Keputusan negara ini tidak bisa serta merta ditolak atau dicurigai macam-macam. Susah bersikap sebagai pemerintah. Ini sama juga sebagai seorang bapak dan ibu dengan anaknya yang mrosal. Menghabiskan uang dan harta bendanya untuk kesenangan diri. Kala kelaparan dan miskin di kota lain, mendengar keadaan ini tentu akan mengupayakan kepulangannya.

Apakah anak-anak yang lain akan rela hati? Bisa dikira-kira sendiri. Sama, sebagai orang tua itu dilematis.  Menjemput berarti melukai anak-anak yang lain. Membiarkan saja sama artinya menjadi orang tua yang tidak bertanggung jawab. Dan itu di hadapan dunia yang menjadi saksinya.

Memang fatal kesalahannya, dan potensi lebih nakal dan merusak pun sama buruknya. Pilihan memulangkan menjadi pilihan yang paling berat, apalagi kehidupan mereka jelas sangat mengerikan di dalam derita mereka.

Politisasi Keadaan

Penolakan atau penerimaan dalam kedua kejadian ini cenderung sangat bernuansa politis dan ditarik-tarik dalam ranah politisasi juga.  Mengenai Wuhan, bagaimana ketika Jepang dan USA bisa memulangkan mereka, reaksi beberapa pihak sungguh lebai. Mengapa mereka bisa, pemerintah RI tidak. Padahal Australia, Inggris, dan negara lain juga belum bisa. Fokus yang sudah bisa seolah diperbandingkan pemerintah kita lemah.

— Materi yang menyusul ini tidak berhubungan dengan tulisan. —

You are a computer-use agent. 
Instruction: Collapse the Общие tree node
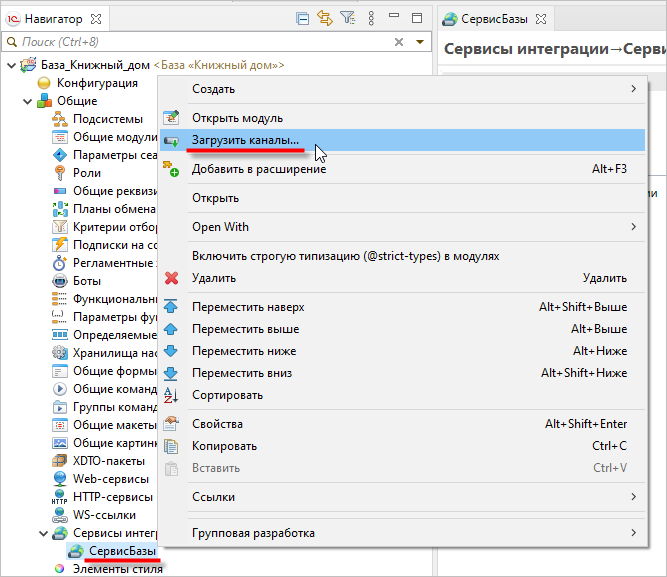[27, 101]
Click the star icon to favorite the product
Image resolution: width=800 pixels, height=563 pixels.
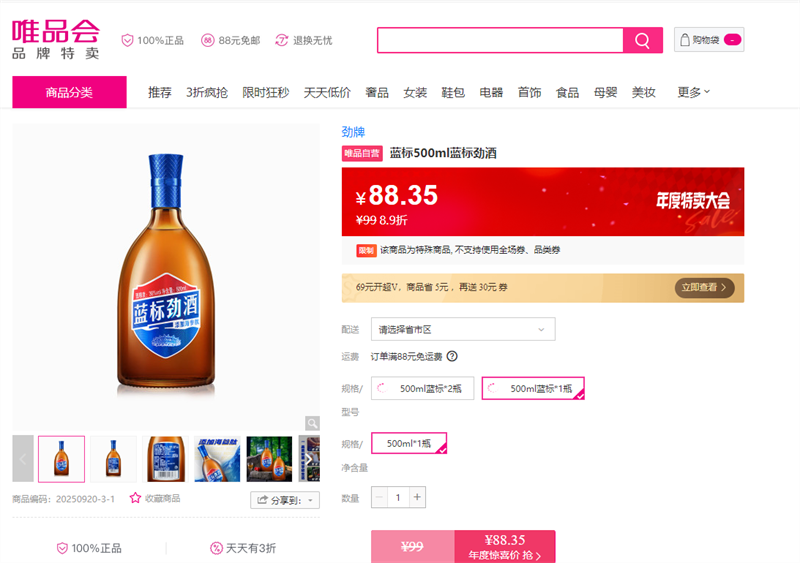[x=135, y=498]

Ketika pesawat yang berangkat pun dipermasalahkan. Mau pesawat apapun tentu pemerintah  itu sudah menghitung baik dan buruknya. Warga negara hanya melihat dan kemudian ribut. Ini bukan soal pesawatnya apa, namun kesenangan nyacat, kesenangan mencela, bukan mendukung.

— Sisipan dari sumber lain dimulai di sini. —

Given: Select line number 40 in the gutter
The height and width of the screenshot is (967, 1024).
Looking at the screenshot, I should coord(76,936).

Pun ketika harus dikarantinakan, di suatu daerah. Penolakan keras terjadi. Lha apa iya ada orang tua yang mau membunuh anak-anaknya sendiri dengan mengorbankan mereka. Aneh saja, lha kalau menjadi agen pembunuh mengapa dijemput? Ini bukan soal aneh lagi, namun naif, pemikiran yang bodoh. Lihat saja pemberitaan banyak yang positif, ketika pemerintah China sukses menyehatkan banyak warga yang jelas-jelas sudah terinveksi.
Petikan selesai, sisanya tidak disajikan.